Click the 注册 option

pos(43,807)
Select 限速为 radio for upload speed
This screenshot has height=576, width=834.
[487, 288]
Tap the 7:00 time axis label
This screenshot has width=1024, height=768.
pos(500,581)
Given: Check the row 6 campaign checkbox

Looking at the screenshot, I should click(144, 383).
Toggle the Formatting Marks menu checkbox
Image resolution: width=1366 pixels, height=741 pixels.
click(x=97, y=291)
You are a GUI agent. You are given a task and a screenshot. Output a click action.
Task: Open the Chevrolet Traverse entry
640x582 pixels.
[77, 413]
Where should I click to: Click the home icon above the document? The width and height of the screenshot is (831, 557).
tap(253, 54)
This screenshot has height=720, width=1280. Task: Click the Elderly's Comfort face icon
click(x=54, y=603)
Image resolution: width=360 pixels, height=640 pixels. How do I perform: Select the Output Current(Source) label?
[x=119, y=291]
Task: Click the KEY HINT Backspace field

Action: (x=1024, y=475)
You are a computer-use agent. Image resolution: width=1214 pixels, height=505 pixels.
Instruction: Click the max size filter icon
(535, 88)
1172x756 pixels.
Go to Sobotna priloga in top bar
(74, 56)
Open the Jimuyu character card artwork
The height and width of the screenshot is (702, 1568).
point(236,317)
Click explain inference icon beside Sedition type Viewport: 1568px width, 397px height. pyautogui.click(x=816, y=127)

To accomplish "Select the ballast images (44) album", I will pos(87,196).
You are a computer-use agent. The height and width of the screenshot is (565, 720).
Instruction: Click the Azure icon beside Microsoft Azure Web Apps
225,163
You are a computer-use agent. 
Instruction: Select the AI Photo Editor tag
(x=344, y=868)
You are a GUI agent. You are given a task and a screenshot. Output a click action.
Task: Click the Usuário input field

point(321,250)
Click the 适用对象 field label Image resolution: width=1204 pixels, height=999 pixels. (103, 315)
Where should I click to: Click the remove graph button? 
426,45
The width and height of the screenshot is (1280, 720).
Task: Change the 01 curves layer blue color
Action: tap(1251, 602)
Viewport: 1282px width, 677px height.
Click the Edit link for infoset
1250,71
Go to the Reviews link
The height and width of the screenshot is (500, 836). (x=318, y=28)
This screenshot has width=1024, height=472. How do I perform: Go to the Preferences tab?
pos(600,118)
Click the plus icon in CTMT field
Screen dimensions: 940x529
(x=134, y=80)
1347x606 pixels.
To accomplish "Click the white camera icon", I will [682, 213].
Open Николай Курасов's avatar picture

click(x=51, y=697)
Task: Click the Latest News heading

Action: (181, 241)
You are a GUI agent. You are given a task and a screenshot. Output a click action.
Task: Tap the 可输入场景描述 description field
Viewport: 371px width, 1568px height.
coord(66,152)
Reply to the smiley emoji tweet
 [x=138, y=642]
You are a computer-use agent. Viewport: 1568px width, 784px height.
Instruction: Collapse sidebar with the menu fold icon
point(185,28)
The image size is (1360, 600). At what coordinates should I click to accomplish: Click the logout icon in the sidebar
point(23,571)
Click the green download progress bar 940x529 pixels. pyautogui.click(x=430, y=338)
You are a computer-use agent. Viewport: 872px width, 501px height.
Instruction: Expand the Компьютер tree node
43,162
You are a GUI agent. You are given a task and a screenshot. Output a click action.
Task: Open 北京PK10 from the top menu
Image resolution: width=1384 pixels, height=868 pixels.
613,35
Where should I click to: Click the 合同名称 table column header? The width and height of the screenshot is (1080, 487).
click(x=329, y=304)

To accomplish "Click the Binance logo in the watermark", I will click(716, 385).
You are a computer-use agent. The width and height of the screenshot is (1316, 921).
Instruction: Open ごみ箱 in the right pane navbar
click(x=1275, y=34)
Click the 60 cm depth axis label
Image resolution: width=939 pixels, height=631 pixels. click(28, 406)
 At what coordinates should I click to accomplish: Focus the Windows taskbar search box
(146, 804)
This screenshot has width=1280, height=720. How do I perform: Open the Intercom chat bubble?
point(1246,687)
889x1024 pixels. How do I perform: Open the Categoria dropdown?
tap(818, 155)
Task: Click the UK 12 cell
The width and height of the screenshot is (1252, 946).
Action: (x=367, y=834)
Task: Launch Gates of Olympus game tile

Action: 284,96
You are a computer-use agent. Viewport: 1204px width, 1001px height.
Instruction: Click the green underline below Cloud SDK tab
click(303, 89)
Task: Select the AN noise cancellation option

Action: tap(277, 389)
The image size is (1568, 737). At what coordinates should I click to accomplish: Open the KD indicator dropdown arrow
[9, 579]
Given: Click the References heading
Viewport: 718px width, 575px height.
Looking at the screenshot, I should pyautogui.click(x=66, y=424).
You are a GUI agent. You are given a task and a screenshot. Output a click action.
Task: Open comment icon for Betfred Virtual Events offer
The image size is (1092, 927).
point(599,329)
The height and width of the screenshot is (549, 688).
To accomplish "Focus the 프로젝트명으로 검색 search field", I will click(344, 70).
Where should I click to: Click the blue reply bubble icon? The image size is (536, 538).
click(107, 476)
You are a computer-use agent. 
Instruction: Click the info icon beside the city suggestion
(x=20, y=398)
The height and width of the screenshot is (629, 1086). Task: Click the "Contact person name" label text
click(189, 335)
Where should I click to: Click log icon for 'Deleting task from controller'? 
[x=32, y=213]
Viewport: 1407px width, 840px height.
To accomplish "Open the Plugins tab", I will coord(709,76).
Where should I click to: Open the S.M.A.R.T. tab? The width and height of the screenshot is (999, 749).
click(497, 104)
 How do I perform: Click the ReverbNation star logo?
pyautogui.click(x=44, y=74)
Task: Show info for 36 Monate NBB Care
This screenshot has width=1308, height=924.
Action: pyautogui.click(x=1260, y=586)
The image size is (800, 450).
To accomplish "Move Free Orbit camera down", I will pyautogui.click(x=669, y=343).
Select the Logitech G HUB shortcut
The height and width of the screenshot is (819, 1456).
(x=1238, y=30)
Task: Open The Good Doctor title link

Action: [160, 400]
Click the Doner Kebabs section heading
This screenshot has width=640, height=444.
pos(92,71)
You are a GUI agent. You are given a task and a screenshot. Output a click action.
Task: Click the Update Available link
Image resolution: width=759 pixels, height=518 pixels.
===
▸ About this task
Return all of the material above exactly as it stands.

▸ Answer for this exercise
Click the 注册 option

pos(43,807)
Select 限速为 radio for upload speed
This screenshot has height=576, width=834.
[487, 288]
Tap the 7:00 time axis label
This screenshot has width=1024, height=768.
pos(500,581)
Given: Check the row 6 campaign checkbox

Looking at the screenshot, I should click(144, 383).
Toggle the Formatting Marks menu checkbox
Image resolution: width=1366 pixels, height=741 pixels.
click(x=97, y=291)
You are a GUI agent. You are given a task and a screenshot. Output a click action.
Task: Open the Chevrolet Traverse entry
640x582 pixels.
[77, 413]
Where should I click to: Click the home icon above the document? The width and height of the screenshot is (831, 557).
tap(253, 54)
This screenshot has height=720, width=1280. Task: Click the Elderly's Comfort face icon
click(x=54, y=603)
Image resolution: width=360 pixels, height=640 pixels. How do I perform: Select the Output Current(Source) label?
[x=119, y=291]
Task: Click the KEY HINT Backspace field

Action: (x=1024, y=475)
You are a computer-use agent. Image resolution: width=1214 pixels, height=505 pixels.
Instruction: Click the max size filter icon
(535, 88)
1172x756 pixels.
Go to Sobotna priloga in top bar
(74, 56)
Open the Jimuyu character card artwork
The height and width of the screenshot is (702, 1568).
point(236,317)
Click explain inference icon beside Sedition type Viewport: 1568px width, 397px height. pyautogui.click(x=816, y=127)

To accomplish "Select the ballast images (44) album", I will pos(87,196).
You are a computer-use agent. The height and width of the screenshot is (565, 720).
Instruction: Click the Azure icon beside Microsoft Azure Web Apps
225,163
You are a computer-use agent. 
Instruction: Select the AI Photo Editor tag
(x=344, y=868)
You are a GUI agent. You are given a task and a screenshot. Output a click action.
Task: Click the Usuário input field

point(321,250)
Click the 适用对象 field label Image resolution: width=1204 pixels, height=999 pixels. (103, 315)
Where should I click to: Click the remove graph button? 
426,45
The width and height of the screenshot is (1280, 720).
Task: Change the 01 curves layer blue color
Action: tap(1251, 602)
Viewport: 1282px width, 677px height.
Click the Edit link for infoset
1250,71
Go to the Reviews link
The height and width of the screenshot is (500, 836). (x=318, y=28)
This screenshot has width=1024, height=472. How do I perform: Go to the Preferences tab?
pos(600,118)
Click the plus icon in CTMT field
Screen dimensions: 940x529
(x=134, y=80)
1347x606 pixels.
To accomplish "Click the white camera icon", I will [682, 213].
Open Николай Курасов's avatar picture

click(x=51, y=697)
Task: Click the Latest News heading

Action: (181, 241)
You are a GUI agent. You are given a task and a screenshot. Output a click action.
Task: Tap the 可输入场景描述 description field
Viewport: 371px width, 1568px height.
coord(66,152)
Reply to the smiley emoji tweet
 [x=138, y=642]
You are a computer-use agent. Viewport: 1568px width, 784px height.
Instruction: Collapse sidebar with the menu fold icon
point(185,28)
The image size is (1360, 600). At what coordinates should I click to accomplish: Click the logout icon in the sidebar
point(23,571)
Click the green download progress bar 940x529 pixels. pyautogui.click(x=430, y=338)
You are a computer-use agent. Viewport: 872px width, 501px height.
Instruction: Expand the Компьютер tree node
43,162
You are a GUI agent. You are given a task and a screenshot. Output a click action.
Task: Open 北京PK10 from the top menu
Image resolution: width=1384 pixels, height=868 pixels.
613,35
Where should I click to: Click the 合同名称 table column header? The width and height of the screenshot is (1080, 487).
click(x=329, y=304)

To accomplish "Click the Binance logo in the watermark", I will click(716, 385).
You are a computer-use agent. The width and height of the screenshot is (1316, 921).
Instruction: Open ごみ箱 in the right pane navbar
click(x=1275, y=34)
Click the 60 cm depth axis label
Image resolution: width=939 pixels, height=631 pixels. click(28, 406)
 At what coordinates should I click to accomplish: Focus the Windows taskbar search box
(146, 804)
This screenshot has width=1280, height=720. How do I perform: Open the Intercom chat bubble?
point(1246,687)
889x1024 pixels. How do I perform: Open the Categoria dropdown?
tap(818, 155)
Task: Click the UK 12 cell
The width and height of the screenshot is (1252, 946).
Action: (x=367, y=834)
Task: Launch Gates of Olympus game tile

Action: 284,96
You are a computer-use agent. Viewport: 1204px width, 1001px height.
Instruction: Click the green underline below Cloud SDK tab
click(303, 89)
Task: Select the AN noise cancellation option

Action: tap(277, 389)
The image size is (1568, 737). At what coordinates should I click to accomplish: Open the KD indicator dropdown arrow
[9, 579]
Given: Click the References heading
Viewport: 718px width, 575px height.
Looking at the screenshot, I should pyautogui.click(x=66, y=424).
You are a GUI agent. You are given a task and a screenshot. Output a click action.
Task: Open comment icon for Betfred Virtual Events offer
The image size is (1092, 927).
point(599,329)
The height and width of the screenshot is (549, 688).
To accomplish "Focus the 프로젝트명으로 검색 search field", I will click(344, 70).
Where should I click to: Click the blue reply bubble icon? The image size is (536, 538).
click(107, 476)
You are a computer-use agent. 
Instruction: Click the info icon beside the city suggestion
(x=20, y=398)
The height and width of the screenshot is (629, 1086). Task: Click the "Contact person name" label text
click(189, 335)
Where should I click to: Click log icon for 'Deleting task from controller'? 
[x=32, y=213]
Viewport: 1407px width, 840px height.
To accomplish "Open the Plugins tab", I will coord(709,76).
Where should I click to: Open the S.M.A.R.T. tab? The width and height of the screenshot is (999, 749).
click(497, 104)
 How do I perform: Click the ReverbNation star logo?
pyautogui.click(x=44, y=74)
Task: Show info for 36 Monate NBB Care
This screenshot has width=1308, height=924.
Action: pyautogui.click(x=1260, y=586)
The image size is (800, 450).
To accomplish "Move Free Orbit camera down", I will pyautogui.click(x=669, y=343).
Select the Logitech G HUB shortcut
The height and width of the screenshot is (819, 1456).
(x=1238, y=30)
Task: Open The Good Doctor title link

Action: [160, 400]
Click the Doner Kebabs section heading
This screenshot has width=640, height=444.
pos(92,71)
You are a GUI agent. You are given a task and a screenshot. Output a click action.
Task: Click the Update Available link
Image resolution: width=759 pixels, height=518 pixels.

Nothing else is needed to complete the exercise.